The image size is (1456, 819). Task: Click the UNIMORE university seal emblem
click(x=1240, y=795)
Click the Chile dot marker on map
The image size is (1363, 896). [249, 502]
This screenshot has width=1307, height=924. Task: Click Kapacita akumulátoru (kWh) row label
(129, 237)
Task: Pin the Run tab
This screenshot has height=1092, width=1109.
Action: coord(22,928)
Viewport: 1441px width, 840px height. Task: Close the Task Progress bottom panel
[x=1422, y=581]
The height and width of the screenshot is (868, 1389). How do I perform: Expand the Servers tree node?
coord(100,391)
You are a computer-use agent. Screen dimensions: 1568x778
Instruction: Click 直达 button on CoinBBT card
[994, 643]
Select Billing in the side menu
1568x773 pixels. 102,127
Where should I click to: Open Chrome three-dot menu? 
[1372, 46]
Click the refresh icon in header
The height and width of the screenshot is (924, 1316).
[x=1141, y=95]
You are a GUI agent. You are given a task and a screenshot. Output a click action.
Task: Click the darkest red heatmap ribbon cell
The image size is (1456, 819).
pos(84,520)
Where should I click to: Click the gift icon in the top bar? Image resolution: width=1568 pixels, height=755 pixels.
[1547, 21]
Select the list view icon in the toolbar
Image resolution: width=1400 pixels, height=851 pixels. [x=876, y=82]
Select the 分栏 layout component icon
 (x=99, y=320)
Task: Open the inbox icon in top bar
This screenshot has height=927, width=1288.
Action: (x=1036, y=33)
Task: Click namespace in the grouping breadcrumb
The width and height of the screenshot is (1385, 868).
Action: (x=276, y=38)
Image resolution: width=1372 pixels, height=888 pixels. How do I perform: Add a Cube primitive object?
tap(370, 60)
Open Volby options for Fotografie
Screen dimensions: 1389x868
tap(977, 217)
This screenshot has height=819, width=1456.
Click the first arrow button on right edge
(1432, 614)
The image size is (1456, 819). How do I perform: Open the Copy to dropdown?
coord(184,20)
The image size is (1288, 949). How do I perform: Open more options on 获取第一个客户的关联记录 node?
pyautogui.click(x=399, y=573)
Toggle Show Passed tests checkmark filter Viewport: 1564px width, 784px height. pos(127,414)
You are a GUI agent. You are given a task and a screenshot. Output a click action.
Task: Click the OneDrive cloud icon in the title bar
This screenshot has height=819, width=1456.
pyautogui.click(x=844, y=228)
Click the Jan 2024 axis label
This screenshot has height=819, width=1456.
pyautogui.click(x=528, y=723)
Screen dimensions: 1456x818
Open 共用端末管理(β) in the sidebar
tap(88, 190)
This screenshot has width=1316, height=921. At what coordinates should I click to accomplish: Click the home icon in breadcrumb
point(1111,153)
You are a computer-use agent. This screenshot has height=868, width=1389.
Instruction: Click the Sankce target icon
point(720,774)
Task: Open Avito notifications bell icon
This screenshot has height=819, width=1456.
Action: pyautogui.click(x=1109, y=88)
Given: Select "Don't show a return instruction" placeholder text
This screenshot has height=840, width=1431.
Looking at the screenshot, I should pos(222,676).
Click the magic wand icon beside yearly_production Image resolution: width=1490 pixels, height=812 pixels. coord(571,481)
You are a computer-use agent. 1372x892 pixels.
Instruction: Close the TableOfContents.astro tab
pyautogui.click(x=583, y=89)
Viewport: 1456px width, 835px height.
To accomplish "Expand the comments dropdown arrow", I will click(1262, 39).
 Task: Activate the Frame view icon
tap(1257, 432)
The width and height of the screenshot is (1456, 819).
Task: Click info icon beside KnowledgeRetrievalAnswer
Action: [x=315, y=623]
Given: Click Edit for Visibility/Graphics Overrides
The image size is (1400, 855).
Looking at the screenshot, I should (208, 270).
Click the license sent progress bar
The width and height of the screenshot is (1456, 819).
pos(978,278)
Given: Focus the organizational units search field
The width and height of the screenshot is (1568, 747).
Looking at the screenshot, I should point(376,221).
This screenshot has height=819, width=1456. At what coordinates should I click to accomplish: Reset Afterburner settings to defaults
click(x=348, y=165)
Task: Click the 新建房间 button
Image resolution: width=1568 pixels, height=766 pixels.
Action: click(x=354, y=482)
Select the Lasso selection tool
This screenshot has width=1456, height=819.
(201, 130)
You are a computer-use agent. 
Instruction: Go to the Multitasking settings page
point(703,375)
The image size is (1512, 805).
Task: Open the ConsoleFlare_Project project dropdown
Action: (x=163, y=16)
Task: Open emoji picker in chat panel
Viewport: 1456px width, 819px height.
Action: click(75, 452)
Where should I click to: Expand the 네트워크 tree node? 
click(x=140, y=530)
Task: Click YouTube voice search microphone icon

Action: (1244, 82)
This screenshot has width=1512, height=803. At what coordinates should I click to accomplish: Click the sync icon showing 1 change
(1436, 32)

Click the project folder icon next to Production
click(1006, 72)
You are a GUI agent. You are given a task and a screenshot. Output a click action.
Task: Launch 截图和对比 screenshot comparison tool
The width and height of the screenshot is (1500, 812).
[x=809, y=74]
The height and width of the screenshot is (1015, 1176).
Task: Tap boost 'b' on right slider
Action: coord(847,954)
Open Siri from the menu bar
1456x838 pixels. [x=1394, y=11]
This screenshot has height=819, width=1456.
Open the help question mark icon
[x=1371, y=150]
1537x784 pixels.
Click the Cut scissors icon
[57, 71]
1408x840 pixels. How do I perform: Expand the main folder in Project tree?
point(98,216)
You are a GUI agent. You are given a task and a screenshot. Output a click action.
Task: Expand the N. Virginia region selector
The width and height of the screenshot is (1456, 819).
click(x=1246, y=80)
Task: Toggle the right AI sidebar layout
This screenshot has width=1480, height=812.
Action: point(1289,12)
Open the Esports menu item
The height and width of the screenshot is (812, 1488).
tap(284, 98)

=== WHAT NEEDS TO BE DONE ===
Write out exactly the lines above from the line with "Click the magic" through the line with "Given: Click Edit", both of them included, and leave out all other lines.

=== TASK ANSWER ===
Click the magic wand icon beside yearly_production Image resolution: width=1490 pixels, height=812 pixels. coord(571,481)
You are a computer-use agent. 1372x892 pixels.
Instruction: Close the TableOfContents.astro tab
pyautogui.click(x=583, y=89)
Viewport: 1456px width, 835px height.
To accomplish "Expand the comments dropdown arrow", I will click(1262, 39).
 Task: Activate the Frame view icon
tap(1257, 432)
The width and height of the screenshot is (1456, 819).
Task: Click info icon beside KnowledgeRetrievalAnswer
Action: [x=315, y=623]
Given: Click Edit for Visibility/Graphics Overrides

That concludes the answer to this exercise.